----- Stored data
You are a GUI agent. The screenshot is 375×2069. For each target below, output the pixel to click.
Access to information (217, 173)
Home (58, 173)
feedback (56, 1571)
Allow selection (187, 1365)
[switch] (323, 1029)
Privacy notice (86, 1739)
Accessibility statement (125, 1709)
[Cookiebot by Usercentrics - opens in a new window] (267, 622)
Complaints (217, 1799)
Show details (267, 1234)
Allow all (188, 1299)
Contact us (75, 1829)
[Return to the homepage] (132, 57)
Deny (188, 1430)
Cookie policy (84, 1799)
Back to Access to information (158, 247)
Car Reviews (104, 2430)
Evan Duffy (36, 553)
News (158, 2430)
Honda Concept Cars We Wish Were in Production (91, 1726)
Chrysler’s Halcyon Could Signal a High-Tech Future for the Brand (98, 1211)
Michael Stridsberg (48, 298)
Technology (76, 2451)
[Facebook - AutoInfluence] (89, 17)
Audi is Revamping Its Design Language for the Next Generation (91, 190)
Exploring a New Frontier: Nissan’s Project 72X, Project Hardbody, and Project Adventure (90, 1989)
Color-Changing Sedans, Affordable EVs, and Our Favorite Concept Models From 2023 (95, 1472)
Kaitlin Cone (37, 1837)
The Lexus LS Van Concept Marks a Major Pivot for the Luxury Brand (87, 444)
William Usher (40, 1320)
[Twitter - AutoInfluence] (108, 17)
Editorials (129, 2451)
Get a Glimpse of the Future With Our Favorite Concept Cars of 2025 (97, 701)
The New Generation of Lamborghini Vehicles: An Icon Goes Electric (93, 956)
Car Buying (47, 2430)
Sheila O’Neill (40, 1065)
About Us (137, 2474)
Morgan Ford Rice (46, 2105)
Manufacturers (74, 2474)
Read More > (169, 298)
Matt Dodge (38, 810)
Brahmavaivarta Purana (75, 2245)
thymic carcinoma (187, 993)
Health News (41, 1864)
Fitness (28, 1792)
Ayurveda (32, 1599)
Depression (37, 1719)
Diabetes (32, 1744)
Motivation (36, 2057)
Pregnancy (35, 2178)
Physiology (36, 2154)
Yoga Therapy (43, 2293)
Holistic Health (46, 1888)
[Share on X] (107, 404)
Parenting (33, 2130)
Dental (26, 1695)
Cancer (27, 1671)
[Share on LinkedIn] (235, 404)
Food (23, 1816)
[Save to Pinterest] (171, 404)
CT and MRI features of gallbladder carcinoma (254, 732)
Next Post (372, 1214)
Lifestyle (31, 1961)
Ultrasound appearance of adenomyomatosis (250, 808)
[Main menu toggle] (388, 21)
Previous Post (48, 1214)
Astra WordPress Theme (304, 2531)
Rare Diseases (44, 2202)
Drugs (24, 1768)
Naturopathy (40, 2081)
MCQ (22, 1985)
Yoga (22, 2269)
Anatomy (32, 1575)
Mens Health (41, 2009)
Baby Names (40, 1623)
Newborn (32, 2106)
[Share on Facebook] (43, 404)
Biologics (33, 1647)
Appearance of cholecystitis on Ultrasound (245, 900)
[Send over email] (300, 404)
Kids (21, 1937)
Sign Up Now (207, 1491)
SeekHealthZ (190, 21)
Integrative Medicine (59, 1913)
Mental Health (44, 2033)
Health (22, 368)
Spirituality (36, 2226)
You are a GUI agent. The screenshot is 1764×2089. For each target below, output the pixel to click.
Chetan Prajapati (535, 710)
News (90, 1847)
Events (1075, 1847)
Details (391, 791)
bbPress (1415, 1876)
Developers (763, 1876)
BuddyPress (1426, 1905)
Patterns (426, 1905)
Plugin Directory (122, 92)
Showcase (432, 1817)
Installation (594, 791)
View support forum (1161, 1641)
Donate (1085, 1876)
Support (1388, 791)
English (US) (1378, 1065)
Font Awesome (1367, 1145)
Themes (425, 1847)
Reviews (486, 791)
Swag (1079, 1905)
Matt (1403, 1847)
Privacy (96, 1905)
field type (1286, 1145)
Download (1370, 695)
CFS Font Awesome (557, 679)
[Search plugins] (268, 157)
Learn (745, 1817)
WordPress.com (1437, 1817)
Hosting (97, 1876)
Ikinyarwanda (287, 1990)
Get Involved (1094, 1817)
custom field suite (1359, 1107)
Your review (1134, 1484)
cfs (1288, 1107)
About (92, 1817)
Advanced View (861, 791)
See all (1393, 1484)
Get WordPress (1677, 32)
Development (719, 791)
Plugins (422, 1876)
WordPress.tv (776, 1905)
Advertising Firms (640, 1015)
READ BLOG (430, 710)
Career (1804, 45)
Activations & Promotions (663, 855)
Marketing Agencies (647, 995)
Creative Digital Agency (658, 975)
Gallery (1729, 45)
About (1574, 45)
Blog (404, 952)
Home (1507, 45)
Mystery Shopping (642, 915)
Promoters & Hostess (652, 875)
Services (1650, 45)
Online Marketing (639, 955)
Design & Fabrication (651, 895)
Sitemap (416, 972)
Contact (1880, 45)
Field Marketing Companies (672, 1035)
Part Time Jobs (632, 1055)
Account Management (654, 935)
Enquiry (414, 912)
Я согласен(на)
----------
▶ _Requirement_
Please list every line of the records that contains "target".

▶ _Result of the task_
You are a GUI agent. The screenshot is 375×2069. For each target below, output the pixel to click.
You are a GUI agent. The screenshot is 1764×2089. For each target below, output the pixel to click.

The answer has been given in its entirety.